How Dirty Does This Campaign Get?

I will give the entitled attitude of New Hampshire voters credit in at least one instance.  If they feel like their entitlement is threatened, they have no qualms crying foul.

But first, my personal opinion on how the primaries go.  I’ll be honest, I don’t necessarily believe that Iowa and New Hampshire are exactly the best places to vet candidates.  They don’t provide a wholly accurate cross section of the American public, and so that does perpetually sit as a bothersome point for me.

This is not to say that I advocate having all primary contests on the same day, however.  While many will argue that the way primaries are established now is entirely undemocratic, I will point out that there is at least one good thing to come from them.  Having states hold their primaries at different dates allows for the not so famous to get their message out, and gives opportunity to rise to prominence to some politicians who might otherwise never even get looked at.

Just think about it for a second.  We’ve heard plenty from Senator Gravel and Dennis Kucinich.  Both particpated in a good amount of debates, and both received coverage in the media they would have otherwise not received had the primaries all taken place on one day.

This is because having states go one at a time in the beginning allows for smaller candidates to still participate.  In other words, if you have to build a national organization for one days worth of votes, the little guys wouldn’t even get invited to the shindig.  But with the first two states being relatively small and having so much media focus, candidates with even slim means are able to make their money last as they work to get one vote at a time.

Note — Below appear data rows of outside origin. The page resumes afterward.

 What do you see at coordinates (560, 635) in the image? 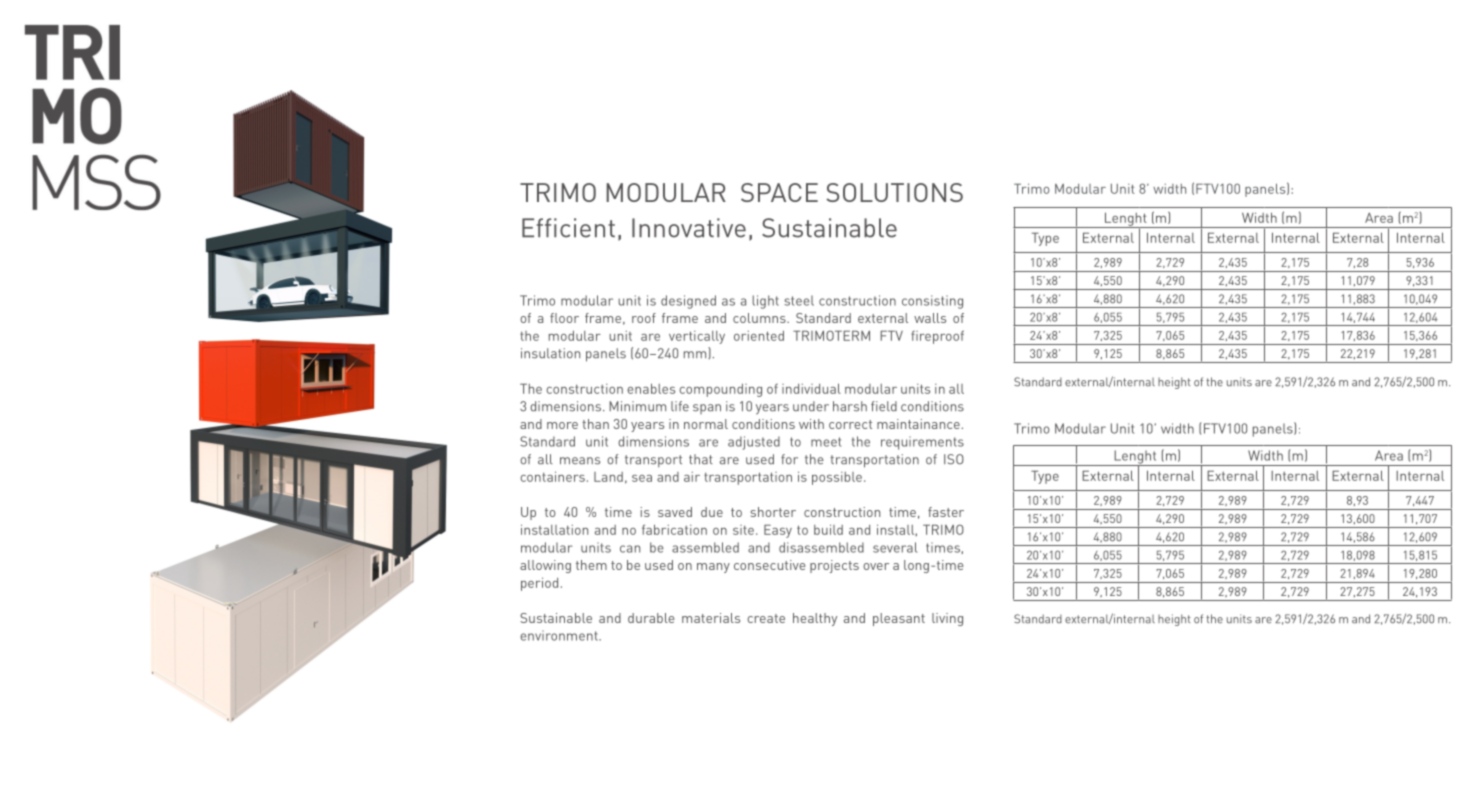
I see `environment` at bounding box center [560, 635].
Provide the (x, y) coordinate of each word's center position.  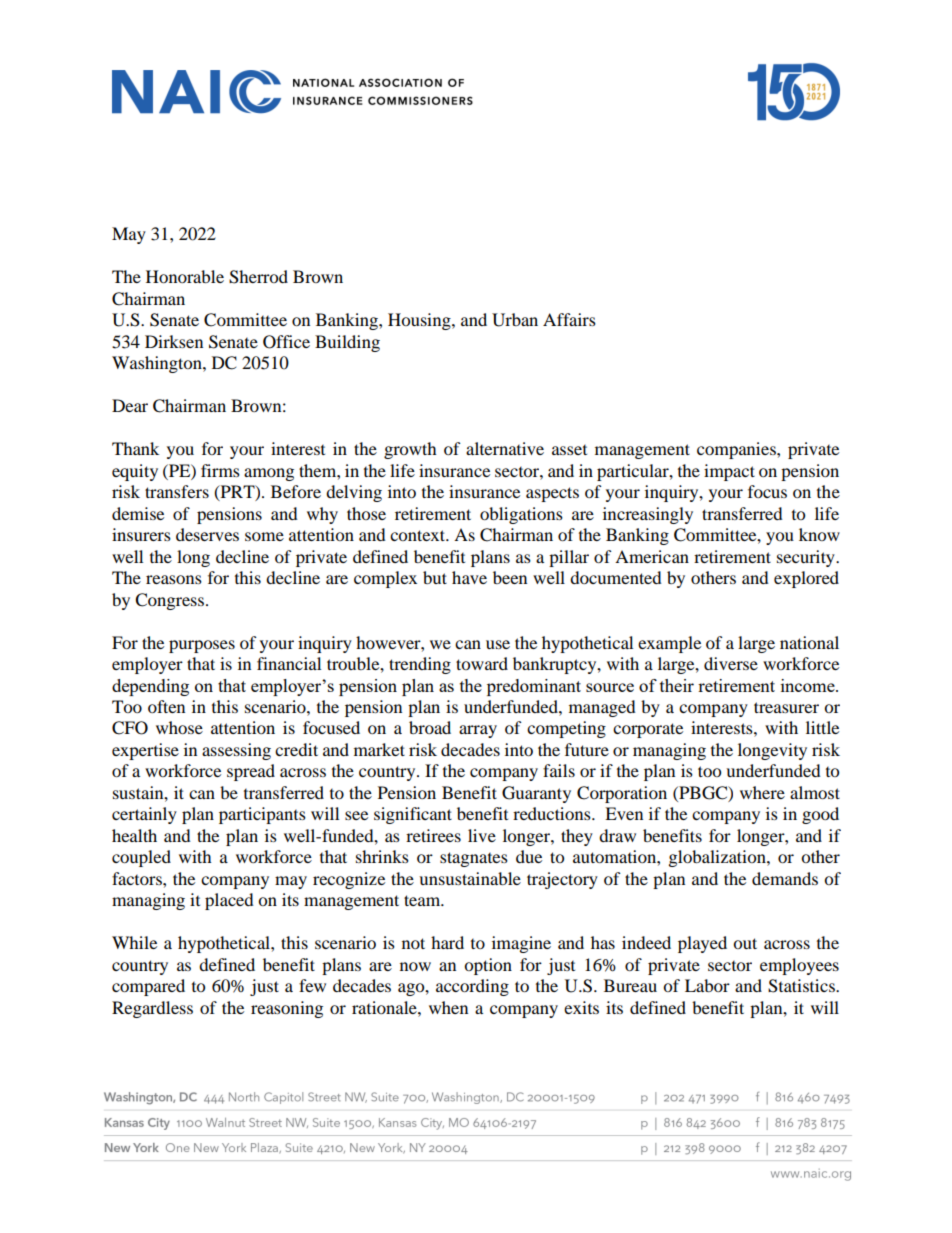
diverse (731, 663)
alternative (505, 448)
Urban (515, 320)
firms (220, 470)
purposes (202, 646)
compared (148, 987)
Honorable (185, 276)
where (762, 792)
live (482, 835)
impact (729, 472)
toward (482, 663)
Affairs (569, 319)
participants (262, 815)
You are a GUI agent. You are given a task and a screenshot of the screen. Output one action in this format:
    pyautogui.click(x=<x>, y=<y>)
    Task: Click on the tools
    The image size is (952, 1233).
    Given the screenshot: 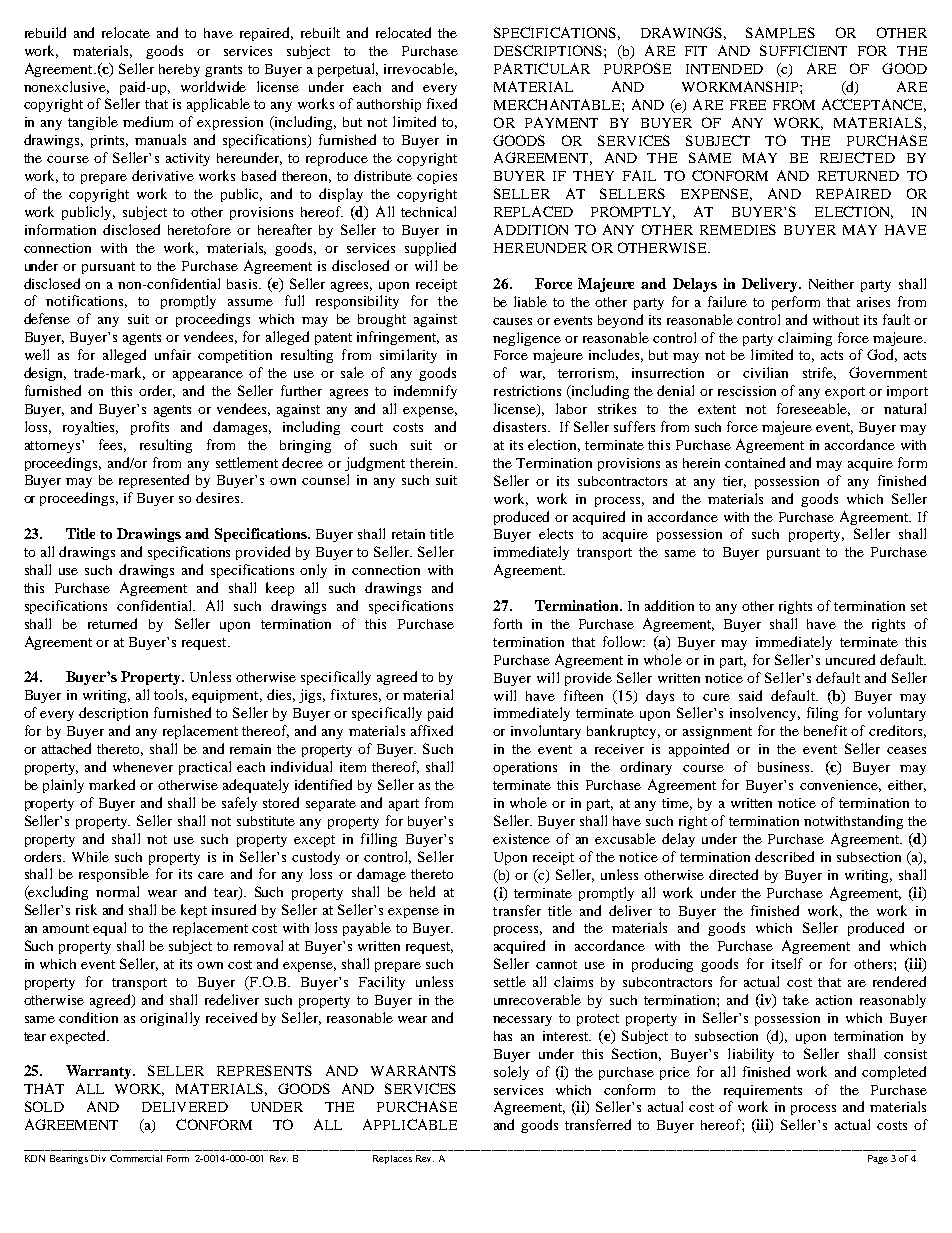 What is the action you would take?
    pyautogui.click(x=170, y=695)
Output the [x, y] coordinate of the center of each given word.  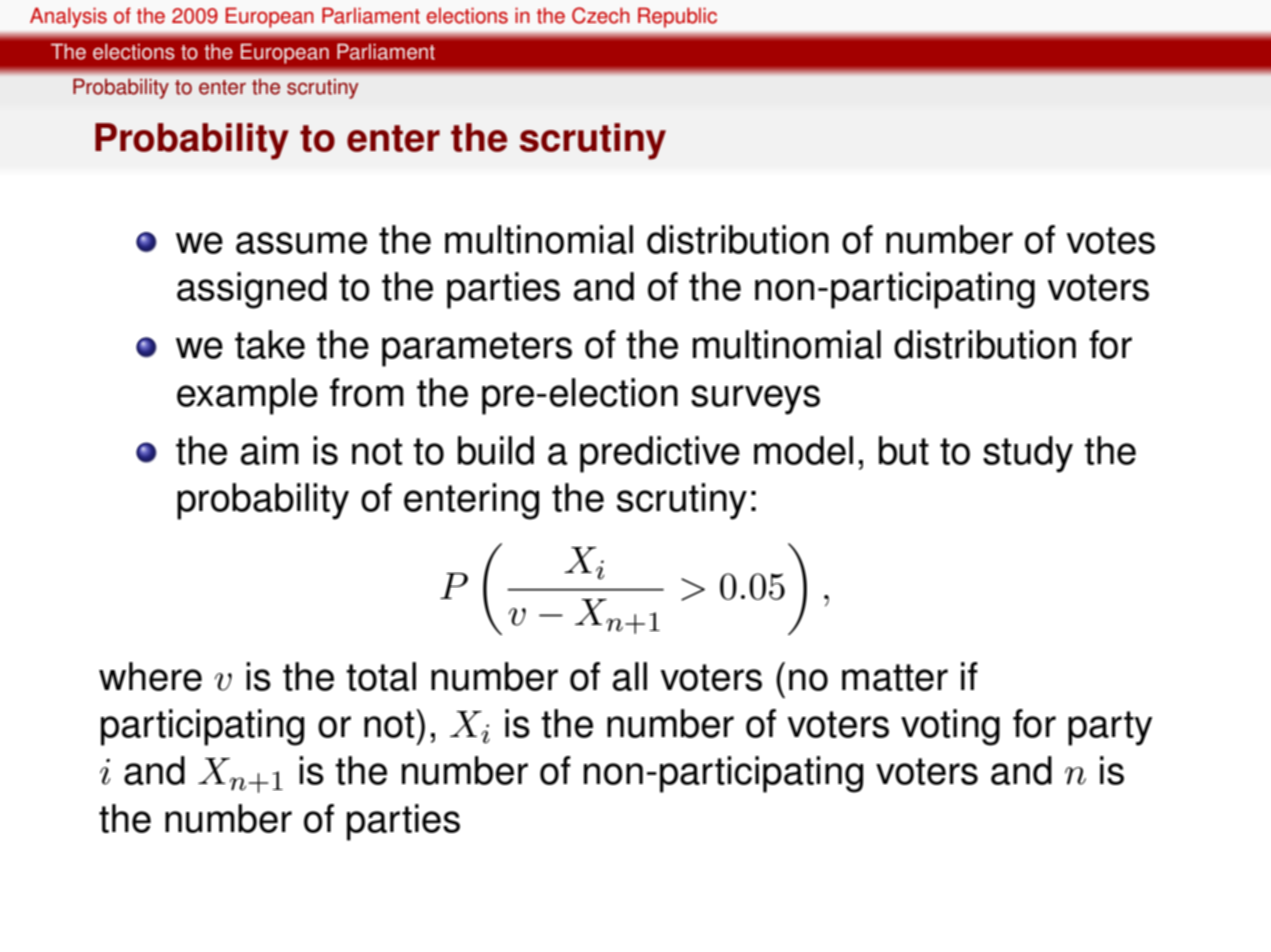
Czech [600, 15]
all [630, 676]
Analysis [68, 18]
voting [950, 727]
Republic [677, 18]
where [150, 676]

Look at Mike Huckabee, for instance, who wouldn’t even be a blip on the radar had Iowa not received as much attention as it really does.  So yes, the downside of primary schedules is that one state influences another, but that is also a good thing in that more people have a shot than if it was all on one day where probably only the big names would ever get any headline ink.

So while I may not be in full agreement with how primaries are scheduled, I am of the mind that the parties set their rules and they should be followed.  If they aren’t, you’ll find folks in places like New Hampshire ready and willing to point out the discrepencies.

For instance, it seems that there are a few folks in New Hampshire that are none too pleased with Hillary Clinton’s behavior in regard to previously established rules and agreements.  More specifically, they aren’t happy with the fact that after pledging not to campaign in Michigan or Florida, Hillary kept her name on the ballot in Michigan, campaigned in Florida, and is fighting to have the delegates in both states reseated.

I shouldn’t need to tell you exactly how much of a foul this is.  And no, this is not about stifling the voice of the people; if Hillary had not signed the pledge in question, that would be one thing.  But she did, and she has chosen to break that pledge when it suits her best.

This is similar to what happened with Nevada.  There Hillary along with the rest of the Democratic candidates were all in agreement about the at large caucus sites right up until the Culinary Workers Union decided to endorse Senator Obama.  That’s when the Clinton campaign (in the form of Bill Clinton) decided that all of a sudden the At Large caucuses weren’t fair.

But, and this is important, when the at large sites went mostly for Clinton, you didn’t see the Clinton campaign in a moment of raw integrity, fight to have the results for those sites stricken.  Fairness, shmairness.

Which brings us back to Florida, where Marc Ambinder succinctly makes clear that Clinton is pushing the rules to the breaking point.  There a poster advertises a “victory” celebration for Senator Clinton starting at 7pm, but it should be noted that some polls don’t close until 8pm.

If you think that’s flimsy, then so be it.  There were still the two fundraisers in Florida she held as pointed out over at the American Mind blog.

There’s a reason this is significant only part of which is that Hillary Clinton is doing whatever she can to go back on a pledge see signed.  The other part is that her opponents are actually honoring their pledge.  In Michigan, Hillary was the only candidate on the ballot because she was pushing the boundaries of her pledge, and now in Florida she’s aiming to make political hay out of an inevitable win there, but the state is going uncontested.

She seems to have no interest in a fair fight.  Had Obama or even Edwards decided to play dirty, it’s highly unlikely that Hillary would walk away with such huge margins of victory, but they didn’t, and Clinton is set to start cheering this on like it’s some great accomplishment.

When really, it’s just dirty politics, only this time not through mud slinging, but through outright dishonesty and disregard for the rules.

If you ever want to know why I so vehemently oppose Clinton’s nomination, just look at this.  This kind of politics, should it succeed, will become synonymous with my party, and I’m not all that anxious to shoulder that kind of shame right now.